> _Polecenia do zadań_
**A.** Przełóż na język angielski następujące zdanie z fragmentu źródłowego: „Jego styl zarządzania zmienia się z partnerskiego na chłodny i kontrolujący.”
**B.** Oceń, czy poniższe stwierdzenia są zgodne z fragmentem źródłowym. Przy każdym odpowiedz „tak” lub „nie” i przytocz rozstrzygające słowa z fragmentu.
(i) Janek zostaje po godzinach, aby pomóc przy pilnych zamówieniach.
(ii) Gdy Janek prosi o uzasadnione nadgodziny, spotyka się z chętną zgodą.
(iii) Zespół reaguje na zmianę stylu Janka zbliżeniem się do niego.
**C.** Odpowiedz krótko na pytania na podstawie fragmentu źródłowego.
(i) Jakie stanowisko zajmuje Janek?
(ii) Co robi Janek, gdy brakuje rąk do pracy?
(iii) Jakimi słowami Janek otwarcie odmawia pomocy?

> _Fragment źródłowy_

******

Janek jest mistrzem produkcji, zawsze stara się wspierać swój zespół. Gdy brakuje rąk do pracy, sam wchodzi na halę i pomaga przy linii produkcyjnej. Często zostaje po godzinach, aby wesprzeć pracowników przy pilnych zamówieniach, a w trudnych sytuacjach bierze na siebie dodatkowe obowiązki, wierząc, że jego wysiłki zostaną docenione. Rozumie nagłe potrzeby urlopowe pracowników, co wiąże się ze zmianą organizacji pracy zespołu lub też jego dodatkową pracą. Uważa, że tak powinien postępować każdy porządny człowiek i szef. Jednak gdy sam potrzebuje wsparcia – np. prosi o uzasadnione nadgodziny, bo jest pilna wysyłka, lub o zaangażowanie w nowy projekt – spotyka się z odmową albo niechęcią. Zaczyna czuć się rozczarowany, wykorzystany, sfrustrowany i osamotniony w swoich wysiłkach. Pojawia się w nim poczucie wykorzystania oraz niesprawiedliwości. Z czasem zaczyna wątpić w sens swojego zaangażowania, pojawia się spadek poczucia wpływu i sprawczości. Skutkuje to zniechęceniem do dalszego angażowania się w zespół, narastającą rezerwą w relacjach z ludźmi i emocjonalnym dystansem wobec podwładnych. Pojawia się w nim myślenie „pracownicy chcą Cię zawsze wykorzystać”, „jak trzeba pomocy to wiedzą do kogo się zgłosić”, „nie można na nikogo liczyć”, „przychodzą pracownicy do pracy, żeby odwalić swoje”, „ja jestem w pożarku i co z tego mam? Tylko kłopoty!i”.
Janek, mając poczucie wykorzystania, wycofuje się z relacji – przestaje rozmawiać z zespołem o problemach, unika angażowania się w sprawy pracowników. Coraz częściej reaguje impulsywnie, podnosi głos przy drobnych nieporozumieniach, rzuca złośliwe komentarze w stylu: „oczywiście, znowu ja muszę wszystko ogarniać”, ironizuje, a nawet otwarcie odmawia pomocy, mówiąc: „teraz radźcie sobie sami”. Jego styl zarządzania zmienia się z partnerskiego na chłodny i kontrolujący. Zespół to odczuwa i zaczyna się dystansować, co pogłębia negatywną spiralę wzajemnych relacji.

******

> _Dostępne dane_

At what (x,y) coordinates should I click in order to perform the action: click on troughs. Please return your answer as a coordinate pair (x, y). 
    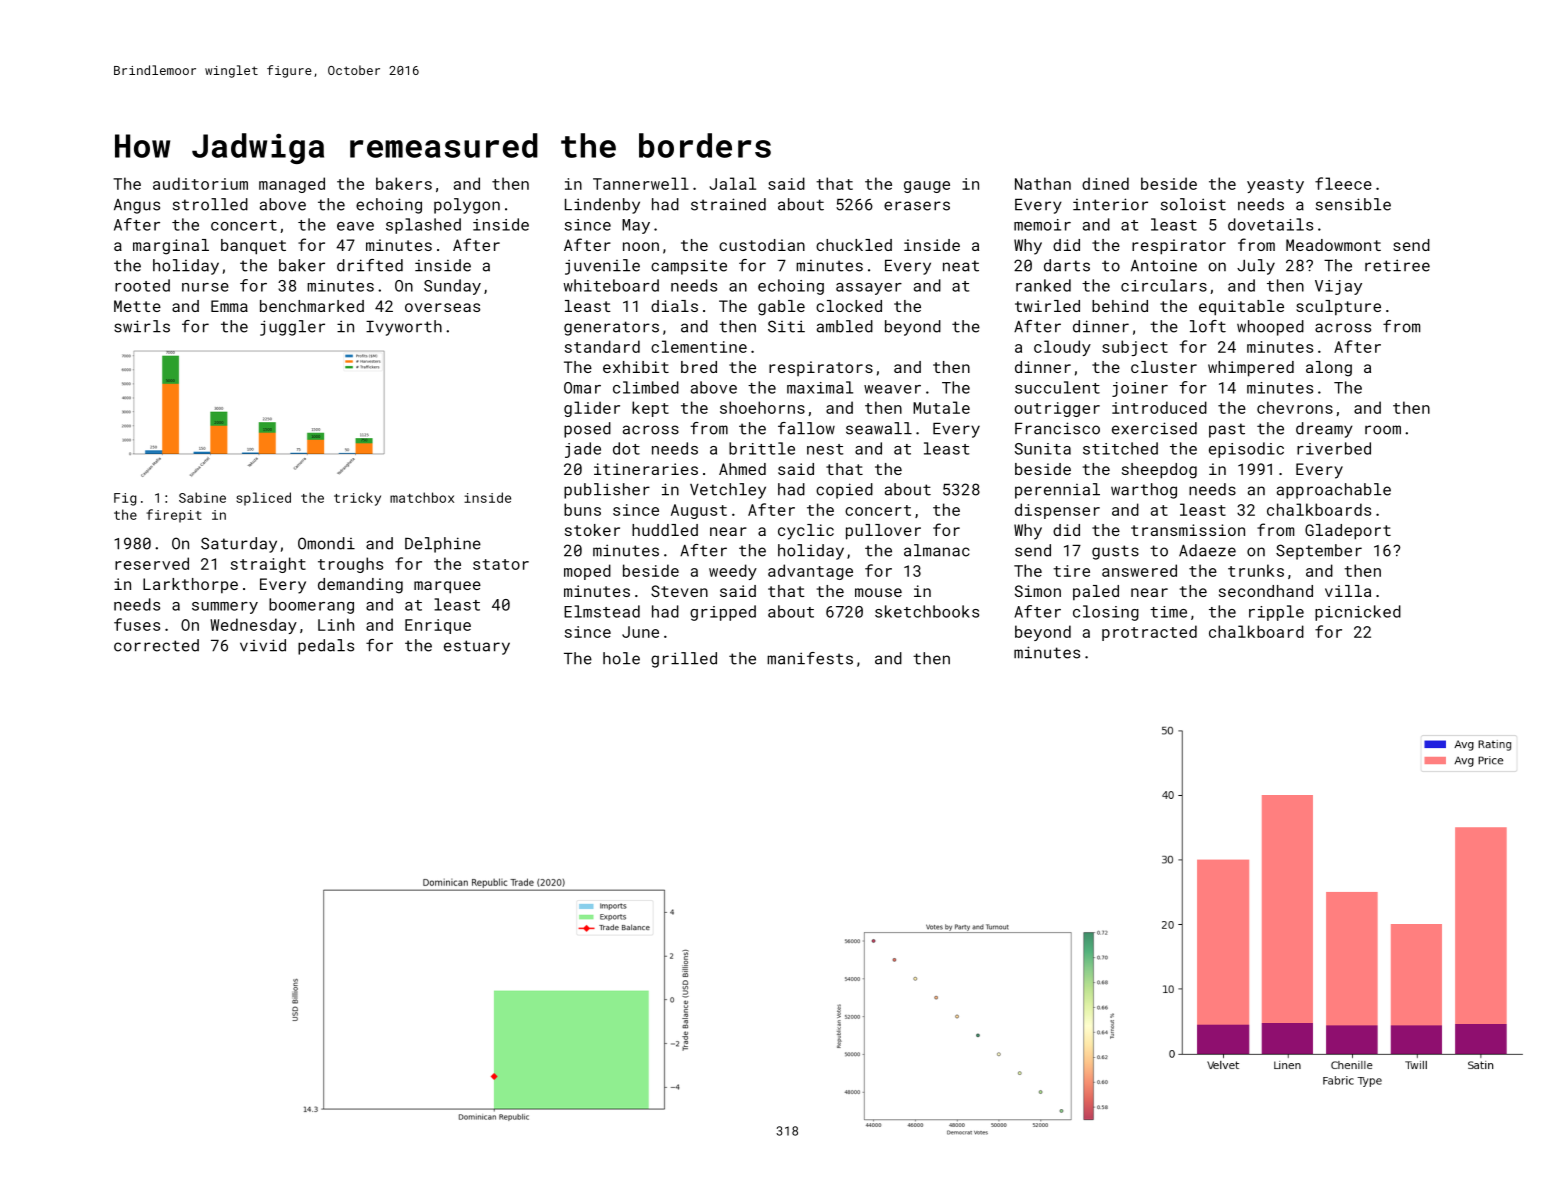
    Looking at the image, I should click on (350, 565).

******

> _Odpowiedzi do ćwiczeń_
**A.** His management style changes from a partnership-based one to a cold and controlling one.

**B.**
(i) Tak: „Często zostaje po godzinach, aby wesprzeć pracowników przy pilnych zamówieniach”.
(ii) Nie: „spotyka się z odmową albo niechęcią”.
(iii) Nie: „Zespół to odczuwa i zaczyna się dystansować”.

**C.**
(i) Janek jest mistrzem produkcji.
(ii) Sam wchodzi na halę i pomaga przy linii produkcyjnej.
(iii) Mówi: „teraz radźcie sobie sami”.